START DATA
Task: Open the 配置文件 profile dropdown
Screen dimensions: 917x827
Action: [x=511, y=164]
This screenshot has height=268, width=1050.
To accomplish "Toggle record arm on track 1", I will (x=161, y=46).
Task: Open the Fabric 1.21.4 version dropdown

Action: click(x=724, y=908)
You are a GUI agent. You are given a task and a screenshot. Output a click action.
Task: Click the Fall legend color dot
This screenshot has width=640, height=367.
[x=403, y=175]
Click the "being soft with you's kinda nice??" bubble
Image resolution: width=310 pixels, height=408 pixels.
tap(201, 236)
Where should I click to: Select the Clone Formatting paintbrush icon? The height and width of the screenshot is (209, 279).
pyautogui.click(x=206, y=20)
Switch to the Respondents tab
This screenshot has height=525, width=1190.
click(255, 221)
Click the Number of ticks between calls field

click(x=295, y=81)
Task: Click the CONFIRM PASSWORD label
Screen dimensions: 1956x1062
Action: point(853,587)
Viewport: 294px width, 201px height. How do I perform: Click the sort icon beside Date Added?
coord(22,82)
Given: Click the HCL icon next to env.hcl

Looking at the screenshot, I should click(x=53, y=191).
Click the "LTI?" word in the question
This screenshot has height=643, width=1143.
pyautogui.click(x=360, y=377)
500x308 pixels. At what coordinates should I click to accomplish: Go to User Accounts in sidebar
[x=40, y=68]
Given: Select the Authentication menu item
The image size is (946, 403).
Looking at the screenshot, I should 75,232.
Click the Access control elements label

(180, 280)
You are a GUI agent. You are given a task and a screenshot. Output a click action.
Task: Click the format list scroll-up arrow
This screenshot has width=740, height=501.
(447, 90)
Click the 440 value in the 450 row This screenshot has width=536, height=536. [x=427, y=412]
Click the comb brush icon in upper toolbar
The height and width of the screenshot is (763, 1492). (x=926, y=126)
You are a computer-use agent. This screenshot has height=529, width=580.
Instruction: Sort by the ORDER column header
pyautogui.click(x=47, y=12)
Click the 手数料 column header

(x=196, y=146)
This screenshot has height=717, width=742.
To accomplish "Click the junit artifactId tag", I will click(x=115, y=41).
END DATA
## BRIEF
Line by line, output the records exactly as given.

## RESPONSE FOR THIS EXERCISE
Task: Open the 配置文件 profile dropdown
Screen dimensions: 917x827
Action: [x=511, y=164]
This screenshot has height=268, width=1050.
To accomplish "Toggle record arm on track 1", I will (x=161, y=46).
Task: Open the Fabric 1.21.4 version dropdown

Action: click(x=724, y=908)
You are a GUI agent. You are given a task and a screenshot. Output a click action.
Task: Click the Fall legend color dot
This screenshot has width=640, height=367.
[x=403, y=175]
Click the "being soft with you's kinda nice??" bubble
Image resolution: width=310 pixels, height=408 pixels.
tap(201, 236)
Where should I click to: Select the Clone Formatting paintbrush icon? The height and width of the screenshot is (209, 279).
pyautogui.click(x=206, y=20)
Switch to the Respondents tab
This screenshot has height=525, width=1190.
click(255, 221)
Click the Number of ticks between calls field

click(x=295, y=81)
Task: Click the CONFIRM PASSWORD label
Screen dimensions: 1956x1062
Action: point(853,587)
Viewport: 294px width, 201px height. How do I perform: Click the sort icon beside Date Added?
coord(22,82)
Given: Click the HCL icon next to env.hcl

Looking at the screenshot, I should click(x=53, y=191).
Click the "LTI?" word in the question
This screenshot has height=643, width=1143.
pyautogui.click(x=360, y=377)
500x308 pixels. At what coordinates should I click to accomplish: Go to User Accounts in sidebar
[x=40, y=68]
Given: Select the Authentication menu item
The image size is (946, 403).
Looking at the screenshot, I should 75,232.
Click the Access control elements label

(180, 280)
You are a GUI agent. You are given a task and a screenshot. Output a click action.
Task: Click the format list scroll-up arrow
This screenshot has width=740, height=501.
(447, 90)
Click the 440 value in the 450 row This screenshot has width=536, height=536. [x=427, y=412]
Click the comb brush icon in upper toolbar
The height and width of the screenshot is (763, 1492). (x=926, y=126)
You are a computer-use agent. This screenshot has height=529, width=580.
Instruction: Sort by the ORDER column header
pyautogui.click(x=47, y=12)
Click the 手数料 column header

(x=196, y=146)
This screenshot has height=717, width=742.
To accomplish "Click the junit artifactId tag", I will click(x=115, y=41).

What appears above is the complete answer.